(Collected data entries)
**********
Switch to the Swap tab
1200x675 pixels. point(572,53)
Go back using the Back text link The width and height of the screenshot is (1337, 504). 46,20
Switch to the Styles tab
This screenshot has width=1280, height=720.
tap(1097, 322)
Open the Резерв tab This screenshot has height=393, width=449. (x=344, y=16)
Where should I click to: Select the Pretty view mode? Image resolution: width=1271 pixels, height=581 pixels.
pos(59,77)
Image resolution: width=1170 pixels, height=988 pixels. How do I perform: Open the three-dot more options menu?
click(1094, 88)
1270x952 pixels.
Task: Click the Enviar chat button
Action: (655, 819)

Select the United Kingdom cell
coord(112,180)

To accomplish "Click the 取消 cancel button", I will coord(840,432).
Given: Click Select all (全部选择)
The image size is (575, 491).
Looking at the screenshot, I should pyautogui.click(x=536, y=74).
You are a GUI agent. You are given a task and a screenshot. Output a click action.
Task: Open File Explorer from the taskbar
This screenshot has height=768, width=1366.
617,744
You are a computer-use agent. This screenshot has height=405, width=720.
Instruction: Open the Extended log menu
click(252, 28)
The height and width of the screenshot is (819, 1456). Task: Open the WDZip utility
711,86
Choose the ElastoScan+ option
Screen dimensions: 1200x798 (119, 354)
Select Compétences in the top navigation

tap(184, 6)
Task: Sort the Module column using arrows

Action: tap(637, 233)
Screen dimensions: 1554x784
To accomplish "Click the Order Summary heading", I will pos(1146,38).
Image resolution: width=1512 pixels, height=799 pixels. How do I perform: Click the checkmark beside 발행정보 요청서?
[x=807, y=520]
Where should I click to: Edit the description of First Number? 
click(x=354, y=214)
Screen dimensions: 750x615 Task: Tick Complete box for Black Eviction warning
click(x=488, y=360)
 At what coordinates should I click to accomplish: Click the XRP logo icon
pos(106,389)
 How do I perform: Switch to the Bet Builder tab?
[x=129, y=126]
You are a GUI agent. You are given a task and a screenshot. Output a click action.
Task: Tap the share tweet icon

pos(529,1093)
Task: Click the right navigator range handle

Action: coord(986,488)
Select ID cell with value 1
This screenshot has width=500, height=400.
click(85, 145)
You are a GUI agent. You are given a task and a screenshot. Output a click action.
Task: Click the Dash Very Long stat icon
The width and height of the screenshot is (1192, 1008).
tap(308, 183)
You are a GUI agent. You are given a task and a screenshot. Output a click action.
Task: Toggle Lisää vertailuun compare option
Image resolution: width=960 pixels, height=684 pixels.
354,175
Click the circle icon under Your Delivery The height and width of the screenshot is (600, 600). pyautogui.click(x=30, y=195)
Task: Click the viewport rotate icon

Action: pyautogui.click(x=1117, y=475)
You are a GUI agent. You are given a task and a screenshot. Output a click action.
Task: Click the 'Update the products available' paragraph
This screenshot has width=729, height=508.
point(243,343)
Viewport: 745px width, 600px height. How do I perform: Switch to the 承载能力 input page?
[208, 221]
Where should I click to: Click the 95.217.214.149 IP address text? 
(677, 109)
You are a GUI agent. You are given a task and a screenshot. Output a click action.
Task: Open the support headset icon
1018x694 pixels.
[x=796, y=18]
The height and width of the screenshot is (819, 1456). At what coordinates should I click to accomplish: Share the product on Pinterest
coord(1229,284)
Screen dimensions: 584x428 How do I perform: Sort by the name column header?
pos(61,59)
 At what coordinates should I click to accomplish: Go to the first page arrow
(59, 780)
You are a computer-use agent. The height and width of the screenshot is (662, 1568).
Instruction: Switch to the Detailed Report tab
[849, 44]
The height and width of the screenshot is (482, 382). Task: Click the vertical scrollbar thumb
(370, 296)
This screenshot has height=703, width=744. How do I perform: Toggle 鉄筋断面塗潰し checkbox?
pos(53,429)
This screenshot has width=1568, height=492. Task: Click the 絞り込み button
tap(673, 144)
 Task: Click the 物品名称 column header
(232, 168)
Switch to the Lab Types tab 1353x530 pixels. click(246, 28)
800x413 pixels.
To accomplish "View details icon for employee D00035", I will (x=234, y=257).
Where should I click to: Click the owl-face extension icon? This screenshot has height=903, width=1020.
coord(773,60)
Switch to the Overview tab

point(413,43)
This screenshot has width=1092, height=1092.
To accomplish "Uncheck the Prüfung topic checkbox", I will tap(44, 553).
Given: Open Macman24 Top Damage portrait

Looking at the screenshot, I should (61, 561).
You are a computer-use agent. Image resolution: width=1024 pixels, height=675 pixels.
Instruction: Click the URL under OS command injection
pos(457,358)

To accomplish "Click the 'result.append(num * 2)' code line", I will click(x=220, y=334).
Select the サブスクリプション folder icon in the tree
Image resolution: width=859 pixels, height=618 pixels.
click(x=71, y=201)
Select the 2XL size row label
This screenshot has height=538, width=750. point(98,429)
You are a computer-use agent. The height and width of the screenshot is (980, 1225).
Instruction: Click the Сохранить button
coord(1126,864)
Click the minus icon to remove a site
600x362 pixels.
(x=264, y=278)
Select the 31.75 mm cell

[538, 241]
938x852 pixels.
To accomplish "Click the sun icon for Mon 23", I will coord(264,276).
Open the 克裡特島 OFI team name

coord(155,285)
**********
## EXERCISE
Set down every entry exactly as it appears.

## SOLUTION BELOW
Switch to the Swap tab
1200x675 pixels. point(572,53)
Go back using the Back text link The width and height of the screenshot is (1337, 504). 46,20
Switch to the Styles tab
This screenshot has width=1280, height=720.
tap(1097, 322)
Open the Резерв tab This screenshot has height=393, width=449. (x=344, y=16)
Where should I click to: Select the Pretty view mode? Image resolution: width=1271 pixels, height=581 pixels.
pos(59,77)
Image resolution: width=1170 pixels, height=988 pixels. How do I perform: Open the three-dot more options menu?
click(1094, 88)
1270x952 pixels.
Task: Click the Enviar chat button
Action: (655, 819)

Select the United Kingdom cell
coord(112,180)

To accomplish "Click the 取消 cancel button", I will coord(840,432).
Given: Click Select all (全部选择)
The image size is (575, 491).
Looking at the screenshot, I should pyautogui.click(x=536, y=74).
You are a GUI agent. You are given a task and a screenshot. Output a click action.
Task: Open File Explorer from the taskbar
This screenshot has height=768, width=1366.
617,744
You are a computer-use agent. This screenshot has height=405, width=720.
Instruction: Open the Extended log menu
click(252, 28)
The height and width of the screenshot is (819, 1456). Task: Open the WDZip utility
711,86
Choose the ElastoScan+ option
Screen dimensions: 1200x798 (119, 354)
Select Compétences in the top navigation

tap(184, 6)
Task: Sort the Module column using arrows

Action: tap(637, 233)
Screen dimensions: 1554x784
To accomplish "Click the Order Summary heading", I will pos(1146,38).
Image resolution: width=1512 pixels, height=799 pixels. How do I perform: Click the checkmark beside 발행정보 요청서?
[x=807, y=520]
Where should I click to: Edit the description of First Number? 
click(x=354, y=214)
Screen dimensions: 750x615 Task: Tick Complete box for Black Eviction warning
click(x=488, y=360)
 At what coordinates should I click to accomplish: Click the XRP logo icon
pos(106,389)
 How do I perform: Switch to the Bet Builder tab?
[x=129, y=126]
You are a GUI agent. You are given a task and a screenshot. Output a click action.
Task: Tap the share tweet icon

pos(529,1093)
Task: Click the right navigator range handle

Action: coord(986,488)
Select ID cell with value 1
This screenshot has width=500, height=400.
click(85, 145)
You are a GUI agent. You are given a task and a screenshot. Output a click action.
Task: Click the Dash Very Long stat icon
The width and height of the screenshot is (1192, 1008).
tap(308, 183)
You are a GUI agent. You are given a task and a screenshot. Output a click action.
Task: Toggle Lisää vertailuun compare option
Image resolution: width=960 pixels, height=684 pixels.
354,175
Click the circle icon under Your Delivery The height and width of the screenshot is (600, 600). pyautogui.click(x=30, y=195)
Task: Click the viewport rotate icon

Action: pyautogui.click(x=1117, y=475)
You are a GUI agent. You are given a task and a screenshot. Output a click action.
Task: Click the 'Update the products available' paragraph
This screenshot has width=729, height=508.
point(243,343)
Viewport: 745px width, 600px height. How do I perform: Switch to the 承载能力 input page?
[208, 221]
Where should I click to: Click the 95.217.214.149 IP address text? 
(677, 109)
You are a GUI agent. You are given a task and a screenshot. Output a click action.
Task: Open the support headset icon
1018x694 pixels.
[x=796, y=18]
The height and width of the screenshot is (819, 1456). At what coordinates should I click to accomplish: Share the product on Pinterest
coord(1229,284)
Screen dimensions: 584x428 How do I perform: Sort by the name column header?
pos(61,59)
 At what coordinates should I click to accomplish: Go to the first page arrow
(59, 780)
You are a computer-use agent. The height and width of the screenshot is (662, 1568).
Instruction: Switch to the Detailed Report tab
[849, 44]
The height and width of the screenshot is (482, 382). Task: Click the vertical scrollbar thumb
(370, 296)
This screenshot has height=703, width=744. How do I perform: Toggle 鉄筋断面塗潰し checkbox?
pos(53,429)
This screenshot has width=1568, height=492. Task: Click the 絞り込み button
tap(673, 144)
 Task: Click the 物品名称 column header
(232, 168)
Switch to the Lab Types tab 1353x530 pixels. click(246, 28)
800x413 pixels.
To accomplish "View details icon for employee D00035", I will (x=234, y=257).
Where should I click to: Click the owl-face extension icon? This screenshot has height=903, width=1020.
coord(773,60)
Switch to the Overview tab

point(413,43)
This screenshot has width=1092, height=1092.
To accomplish "Uncheck the Prüfung topic checkbox", I will tap(44, 553).
Given: Open Macman24 Top Damage portrait

Looking at the screenshot, I should (61, 561).
You are a computer-use agent. Image resolution: width=1024 pixels, height=675 pixels.
Instruction: Click the URL under OS command injection
pos(457,358)

To accomplish "Click the 'result.append(num * 2)' code line", I will click(x=220, y=334).
Select the サブスクリプション folder icon in the tree
Image resolution: width=859 pixels, height=618 pixels.
click(x=71, y=201)
Select the 2XL size row label
This screenshot has height=538, width=750. point(98,429)
You are a computer-use agent. The height and width of the screenshot is (980, 1225).
Instruction: Click the Сохранить button
coord(1126,864)
Click the minus icon to remove a site
600x362 pixels.
(x=264, y=278)
Select the 31.75 mm cell

[538, 241]
938x852 pixels.
To accomplish "Click the sun icon for Mon 23", I will coord(264,276).
Open the 克裡特島 OFI team name

coord(155,285)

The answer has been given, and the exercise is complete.